What is asked | Please retype the data below word for word, starting at the line that contains "is (870, 485)." and ending at the line that contains "Looking at the screenshot, I should (x=787, y=206).", both included.

- - -

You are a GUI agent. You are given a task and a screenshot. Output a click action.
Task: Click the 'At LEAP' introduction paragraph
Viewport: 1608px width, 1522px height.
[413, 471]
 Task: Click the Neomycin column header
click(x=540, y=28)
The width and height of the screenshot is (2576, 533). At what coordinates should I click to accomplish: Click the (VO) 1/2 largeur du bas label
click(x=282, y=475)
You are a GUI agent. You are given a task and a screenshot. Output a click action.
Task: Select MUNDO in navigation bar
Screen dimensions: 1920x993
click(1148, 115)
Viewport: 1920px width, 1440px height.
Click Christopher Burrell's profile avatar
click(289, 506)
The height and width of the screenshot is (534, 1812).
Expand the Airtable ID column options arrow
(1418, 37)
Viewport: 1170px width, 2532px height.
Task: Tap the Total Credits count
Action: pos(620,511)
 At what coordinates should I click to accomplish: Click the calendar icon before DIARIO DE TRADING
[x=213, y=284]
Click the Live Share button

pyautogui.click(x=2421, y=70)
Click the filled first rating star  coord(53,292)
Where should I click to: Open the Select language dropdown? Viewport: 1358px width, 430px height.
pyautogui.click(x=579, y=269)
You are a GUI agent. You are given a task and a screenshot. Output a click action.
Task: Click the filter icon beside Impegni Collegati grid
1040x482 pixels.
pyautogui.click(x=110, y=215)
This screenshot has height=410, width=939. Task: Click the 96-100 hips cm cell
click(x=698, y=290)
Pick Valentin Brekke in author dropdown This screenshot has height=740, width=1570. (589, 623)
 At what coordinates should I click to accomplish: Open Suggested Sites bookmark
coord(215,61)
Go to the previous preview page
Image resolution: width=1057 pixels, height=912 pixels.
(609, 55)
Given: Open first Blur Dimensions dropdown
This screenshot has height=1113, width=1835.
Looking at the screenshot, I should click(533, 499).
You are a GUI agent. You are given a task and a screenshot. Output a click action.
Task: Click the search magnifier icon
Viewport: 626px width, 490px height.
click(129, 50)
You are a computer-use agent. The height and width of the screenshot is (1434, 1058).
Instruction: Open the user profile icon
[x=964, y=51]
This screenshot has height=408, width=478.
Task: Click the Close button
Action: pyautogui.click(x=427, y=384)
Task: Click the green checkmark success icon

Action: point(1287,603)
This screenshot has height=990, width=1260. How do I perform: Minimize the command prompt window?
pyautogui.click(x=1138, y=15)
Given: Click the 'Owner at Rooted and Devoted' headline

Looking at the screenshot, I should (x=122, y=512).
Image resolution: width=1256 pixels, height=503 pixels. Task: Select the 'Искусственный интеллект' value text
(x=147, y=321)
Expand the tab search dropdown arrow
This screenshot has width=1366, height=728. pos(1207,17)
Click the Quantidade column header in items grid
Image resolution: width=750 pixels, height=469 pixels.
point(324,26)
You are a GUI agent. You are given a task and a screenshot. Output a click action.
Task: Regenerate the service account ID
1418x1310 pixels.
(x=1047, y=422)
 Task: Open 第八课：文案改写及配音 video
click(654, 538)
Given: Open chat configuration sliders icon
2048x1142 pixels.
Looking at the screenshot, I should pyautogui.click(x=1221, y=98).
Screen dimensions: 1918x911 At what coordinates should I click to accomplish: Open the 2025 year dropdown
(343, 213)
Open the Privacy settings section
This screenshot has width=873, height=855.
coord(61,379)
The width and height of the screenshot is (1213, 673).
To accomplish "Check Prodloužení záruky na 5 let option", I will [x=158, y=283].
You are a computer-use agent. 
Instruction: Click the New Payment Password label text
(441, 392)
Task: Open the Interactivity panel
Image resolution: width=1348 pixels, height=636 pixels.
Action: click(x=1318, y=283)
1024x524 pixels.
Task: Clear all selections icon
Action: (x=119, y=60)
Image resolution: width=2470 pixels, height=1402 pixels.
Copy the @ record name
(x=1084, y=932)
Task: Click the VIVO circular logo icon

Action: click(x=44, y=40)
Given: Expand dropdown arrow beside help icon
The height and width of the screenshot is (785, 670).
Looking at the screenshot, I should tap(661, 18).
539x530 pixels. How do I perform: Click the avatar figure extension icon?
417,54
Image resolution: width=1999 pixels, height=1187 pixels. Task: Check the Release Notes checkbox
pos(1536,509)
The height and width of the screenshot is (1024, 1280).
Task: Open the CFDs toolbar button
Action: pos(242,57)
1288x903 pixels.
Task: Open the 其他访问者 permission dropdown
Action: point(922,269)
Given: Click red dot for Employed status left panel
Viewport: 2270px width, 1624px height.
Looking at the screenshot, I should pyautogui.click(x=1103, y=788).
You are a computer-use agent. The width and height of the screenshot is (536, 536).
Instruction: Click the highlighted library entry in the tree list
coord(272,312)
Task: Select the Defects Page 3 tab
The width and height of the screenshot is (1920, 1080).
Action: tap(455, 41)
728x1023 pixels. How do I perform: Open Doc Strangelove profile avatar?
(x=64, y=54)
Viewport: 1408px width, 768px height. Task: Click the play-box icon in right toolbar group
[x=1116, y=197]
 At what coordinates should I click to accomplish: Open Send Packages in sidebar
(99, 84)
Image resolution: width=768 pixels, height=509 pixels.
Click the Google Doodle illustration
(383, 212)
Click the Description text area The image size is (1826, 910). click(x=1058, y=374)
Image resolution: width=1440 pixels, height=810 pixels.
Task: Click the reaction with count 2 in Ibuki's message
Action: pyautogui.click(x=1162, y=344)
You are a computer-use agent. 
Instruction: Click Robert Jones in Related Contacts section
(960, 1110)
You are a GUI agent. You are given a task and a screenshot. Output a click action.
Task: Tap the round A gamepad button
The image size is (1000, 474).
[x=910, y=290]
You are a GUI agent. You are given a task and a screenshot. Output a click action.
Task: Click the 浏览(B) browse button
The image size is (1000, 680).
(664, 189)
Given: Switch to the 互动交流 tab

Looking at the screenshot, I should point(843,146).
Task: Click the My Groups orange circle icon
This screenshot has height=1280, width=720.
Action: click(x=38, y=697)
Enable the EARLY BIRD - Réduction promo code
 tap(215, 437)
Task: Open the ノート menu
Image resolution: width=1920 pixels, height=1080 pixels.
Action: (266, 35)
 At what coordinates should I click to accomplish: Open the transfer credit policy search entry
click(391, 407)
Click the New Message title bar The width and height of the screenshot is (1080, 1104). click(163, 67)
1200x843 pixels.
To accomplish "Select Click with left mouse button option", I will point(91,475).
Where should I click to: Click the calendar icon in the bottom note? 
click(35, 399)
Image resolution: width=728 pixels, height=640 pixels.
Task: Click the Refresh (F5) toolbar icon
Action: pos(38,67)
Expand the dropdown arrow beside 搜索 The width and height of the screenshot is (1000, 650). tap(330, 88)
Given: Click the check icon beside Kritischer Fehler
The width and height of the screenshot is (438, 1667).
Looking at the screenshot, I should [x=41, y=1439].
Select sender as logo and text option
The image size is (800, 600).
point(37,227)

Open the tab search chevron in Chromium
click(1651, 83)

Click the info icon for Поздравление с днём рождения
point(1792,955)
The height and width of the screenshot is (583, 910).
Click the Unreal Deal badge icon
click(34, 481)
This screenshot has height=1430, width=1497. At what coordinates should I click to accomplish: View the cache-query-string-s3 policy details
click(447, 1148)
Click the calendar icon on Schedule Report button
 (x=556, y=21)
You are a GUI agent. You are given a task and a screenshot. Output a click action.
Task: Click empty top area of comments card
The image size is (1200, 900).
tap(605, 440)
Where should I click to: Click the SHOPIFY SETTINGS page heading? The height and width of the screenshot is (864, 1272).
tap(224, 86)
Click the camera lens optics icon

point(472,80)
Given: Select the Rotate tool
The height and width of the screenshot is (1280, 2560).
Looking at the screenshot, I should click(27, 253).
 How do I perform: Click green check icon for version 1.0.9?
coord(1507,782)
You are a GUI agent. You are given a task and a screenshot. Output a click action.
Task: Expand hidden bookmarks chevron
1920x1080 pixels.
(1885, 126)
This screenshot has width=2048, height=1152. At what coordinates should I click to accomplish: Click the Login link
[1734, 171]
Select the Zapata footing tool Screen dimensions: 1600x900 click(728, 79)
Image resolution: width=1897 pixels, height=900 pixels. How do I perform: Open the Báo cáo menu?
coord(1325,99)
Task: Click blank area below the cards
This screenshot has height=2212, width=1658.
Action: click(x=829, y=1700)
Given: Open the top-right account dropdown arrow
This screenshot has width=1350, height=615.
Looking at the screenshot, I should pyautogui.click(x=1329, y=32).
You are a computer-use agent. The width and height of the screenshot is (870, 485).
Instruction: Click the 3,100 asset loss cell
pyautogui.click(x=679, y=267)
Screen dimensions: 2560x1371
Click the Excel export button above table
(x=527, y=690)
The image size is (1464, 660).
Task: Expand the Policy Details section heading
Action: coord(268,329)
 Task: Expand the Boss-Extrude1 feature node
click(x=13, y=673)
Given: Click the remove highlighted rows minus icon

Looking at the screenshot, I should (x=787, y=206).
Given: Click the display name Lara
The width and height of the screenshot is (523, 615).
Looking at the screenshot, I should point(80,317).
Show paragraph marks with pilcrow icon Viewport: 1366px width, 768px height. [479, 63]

- - -

Answer to the problem |
You are a computer-use agent. The width and height of the screenshot is (870, 485).
Instruction: Click the 3,100 asset loss cell
pyautogui.click(x=679, y=267)
Screen dimensions: 2560x1371
Click the Excel export button above table
(x=527, y=690)
The image size is (1464, 660).
Task: Expand the Policy Details section heading
Action: coord(268,329)
 Task: Expand the Boss-Extrude1 feature node
click(x=13, y=673)
Given: Click the remove highlighted rows minus icon

Looking at the screenshot, I should (x=787, y=206).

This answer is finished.